Material for this exercise:

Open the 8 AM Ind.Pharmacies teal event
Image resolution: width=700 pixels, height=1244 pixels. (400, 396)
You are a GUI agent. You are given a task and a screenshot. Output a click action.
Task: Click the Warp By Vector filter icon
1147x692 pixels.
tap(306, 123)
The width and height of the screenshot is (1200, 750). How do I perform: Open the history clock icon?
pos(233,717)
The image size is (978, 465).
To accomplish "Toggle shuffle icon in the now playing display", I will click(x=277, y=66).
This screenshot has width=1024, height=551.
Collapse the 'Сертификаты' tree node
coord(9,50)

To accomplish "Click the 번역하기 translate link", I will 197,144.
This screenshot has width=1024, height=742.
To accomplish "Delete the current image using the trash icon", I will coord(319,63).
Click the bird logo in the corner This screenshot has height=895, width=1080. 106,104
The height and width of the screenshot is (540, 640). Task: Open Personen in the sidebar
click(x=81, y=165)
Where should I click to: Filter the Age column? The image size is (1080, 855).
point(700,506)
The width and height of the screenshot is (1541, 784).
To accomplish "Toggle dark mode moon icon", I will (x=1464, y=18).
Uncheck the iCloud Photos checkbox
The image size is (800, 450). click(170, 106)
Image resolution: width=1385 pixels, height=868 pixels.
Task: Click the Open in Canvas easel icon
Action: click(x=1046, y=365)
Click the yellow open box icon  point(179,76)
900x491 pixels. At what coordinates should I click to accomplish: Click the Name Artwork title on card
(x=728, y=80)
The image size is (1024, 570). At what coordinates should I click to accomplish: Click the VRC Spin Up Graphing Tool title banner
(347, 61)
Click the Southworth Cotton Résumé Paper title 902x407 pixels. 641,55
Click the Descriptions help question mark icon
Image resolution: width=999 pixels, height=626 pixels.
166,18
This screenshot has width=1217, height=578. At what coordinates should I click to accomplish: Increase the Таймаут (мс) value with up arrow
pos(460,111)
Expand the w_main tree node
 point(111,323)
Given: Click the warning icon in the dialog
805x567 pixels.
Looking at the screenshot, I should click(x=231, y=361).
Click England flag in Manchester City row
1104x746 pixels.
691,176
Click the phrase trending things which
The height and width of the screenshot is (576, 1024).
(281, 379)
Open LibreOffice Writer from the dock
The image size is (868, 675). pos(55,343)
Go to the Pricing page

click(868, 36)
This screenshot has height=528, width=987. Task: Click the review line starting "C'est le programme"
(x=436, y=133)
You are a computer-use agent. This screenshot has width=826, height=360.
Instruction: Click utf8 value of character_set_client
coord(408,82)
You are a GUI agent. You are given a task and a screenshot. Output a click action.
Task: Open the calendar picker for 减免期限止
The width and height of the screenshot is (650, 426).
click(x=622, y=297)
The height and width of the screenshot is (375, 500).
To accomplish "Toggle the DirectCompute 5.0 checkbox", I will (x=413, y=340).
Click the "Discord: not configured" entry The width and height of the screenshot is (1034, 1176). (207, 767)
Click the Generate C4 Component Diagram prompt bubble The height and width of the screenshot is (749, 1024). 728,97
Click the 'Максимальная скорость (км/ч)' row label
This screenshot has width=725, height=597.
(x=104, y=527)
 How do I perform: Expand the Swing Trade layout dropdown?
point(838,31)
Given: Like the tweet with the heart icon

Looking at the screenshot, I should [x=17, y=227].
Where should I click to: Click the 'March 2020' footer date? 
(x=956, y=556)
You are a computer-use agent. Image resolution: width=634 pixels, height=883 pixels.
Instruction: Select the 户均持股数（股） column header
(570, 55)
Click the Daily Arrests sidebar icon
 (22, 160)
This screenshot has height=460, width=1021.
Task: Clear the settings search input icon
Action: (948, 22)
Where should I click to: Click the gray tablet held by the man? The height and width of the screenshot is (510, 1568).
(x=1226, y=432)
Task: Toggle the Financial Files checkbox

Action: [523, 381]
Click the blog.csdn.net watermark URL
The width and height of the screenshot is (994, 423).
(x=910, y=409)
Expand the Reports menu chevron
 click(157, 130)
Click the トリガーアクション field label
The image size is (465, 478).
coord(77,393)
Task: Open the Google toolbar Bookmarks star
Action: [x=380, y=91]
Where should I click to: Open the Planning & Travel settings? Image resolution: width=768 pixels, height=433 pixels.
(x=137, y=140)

Work required:
Reproduce the records above exactly as they appear.

Answer for this exercise:
Open the 8 AM Ind.Pharmacies teal event
Image resolution: width=700 pixels, height=1244 pixels. (400, 396)
You are a GUI agent. You are given a task and a screenshot. Output a click action.
Task: Click the Warp By Vector filter icon
1147x692 pixels.
tap(306, 123)
The width and height of the screenshot is (1200, 750). How do I perform: Open the history clock icon?
pos(233,717)
The image size is (978, 465).
To accomplish "Toggle shuffle icon in the now playing display", I will click(x=277, y=66).
This screenshot has width=1024, height=551.
Collapse the 'Сертификаты' tree node
coord(9,50)

To accomplish "Click the 번역하기 translate link", I will 197,144.
This screenshot has width=1024, height=742.
To accomplish "Delete the current image using the trash icon", I will coord(319,63).
Click the bird logo in the corner This screenshot has height=895, width=1080. 106,104
The height and width of the screenshot is (540, 640). Task: Open Personen in the sidebar
click(x=81, y=165)
Where should I click to: Filter the Age column? The image size is (1080, 855).
point(700,506)
The width and height of the screenshot is (1541, 784).
To accomplish "Toggle dark mode moon icon", I will (x=1464, y=18).
Uncheck the iCloud Photos checkbox
The image size is (800, 450). click(170, 106)
Image resolution: width=1385 pixels, height=868 pixels.
Task: Click the Open in Canvas easel icon
Action: click(x=1046, y=365)
Click the yellow open box icon  point(179,76)
900x491 pixels. At what coordinates should I click to accomplish: Click the Name Artwork title on card
(x=728, y=80)
The image size is (1024, 570). At what coordinates should I click to accomplish: Click the VRC Spin Up Graphing Tool title banner
(347, 61)
Click the Southworth Cotton Résumé Paper title 902x407 pixels. 641,55
Click the Descriptions help question mark icon
Image resolution: width=999 pixels, height=626 pixels.
166,18
This screenshot has width=1217, height=578. At what coordinates should I click to accomplish: Increase the Таймаут (мс) value with up arrow
pos(460,111)
Expand the w_main tree node
 point(111,323)
Given: Click the warning icon in the dialog
805x567 pixels.
Looking at the screenshot, I should click(x=231, y=361).
Click England flag in Manchester City row
1104x746 pixels.
691,176
Click the phrase trending things which
The height and width of the screenshot is (576, 1024).
(281, 379)
Open LibreOffice Writer from the dock
The image size is (868, 675). pos(55,343)
Go to the Pricing page

click(868, 36)
This screenshot has height=528, width=987. Task: Click the review line starting "C'est le programme"
(x=436, y=133)
You are a computer-use agent. This screenshot has width=826, height=360.
Instruction: Click utf8 value of character_set_client
coord(408,82)
You are a GUI agent. You are given a task and a screenshot. Output a click action.
Task: Open the calendar picker for 减免期限止
The width and height of the screenshot is (650, 426).
click(x=622, y=297)
The height and width of the screenshot is (375, 500).
To accomplish "Toggle the DirectCompute 5.0 checkbox", I will (x=413, y=340).
Click the "Discord: not configured" entry The width and height of the screenshot is (1034, 1176). (207, 767)
Click the Generate C4 Component Diagram prompt bubble The height and width of the screenshot is (749, 1024). 728,97
Click the 'Максимальная скорость (км/ч)' row label
This screenshot has width=725, height=597.
(x=104, y=527)
 How do I perform: Expand the Swing Trade layout dropdown?
point(838,31)
Given: Like the tweet with the heart icon

Looking at the screenshot, I should [x=17, y=227].
Where should I click to: Click the 'March 2020' footer date? 
(x=956, y=556)
You are a computer-use agent. Image resolution: width=634 pixels, height=883 pixels.
Instruction: Select the 户均持股数（股） column header
(570, 55)
Click the Daily Arrests sidebar icon
 (22, 160)
This screenshot has height=460, width=1021.
Task: Clear the settings search input icon
Action: (948, 22)
Where should I click to: Click the gray tablet held by the man? The height and width of the screenshot is (510, 1568).
(x=1226, y=432)
Task: Toggle the Financial Files checkbox

Action: [523, 381]
Click the blog.csdn.net watermark URL
The width and height of the screenshot is (994, 423).
(x=910, y=409)
Expand the Reports menu chevron
 click(157, 130)
Click the トリガーアクション field label
The image size is (465, 478).
coord(77,393)
Task: Open the Google toolbar Bookmarks star
Action: [x=380, y=91]
Where should I click to: Open the Planning & Travel settings? Image resolution: width=768 pixels, height=433 pixels.
(x=137, y=140)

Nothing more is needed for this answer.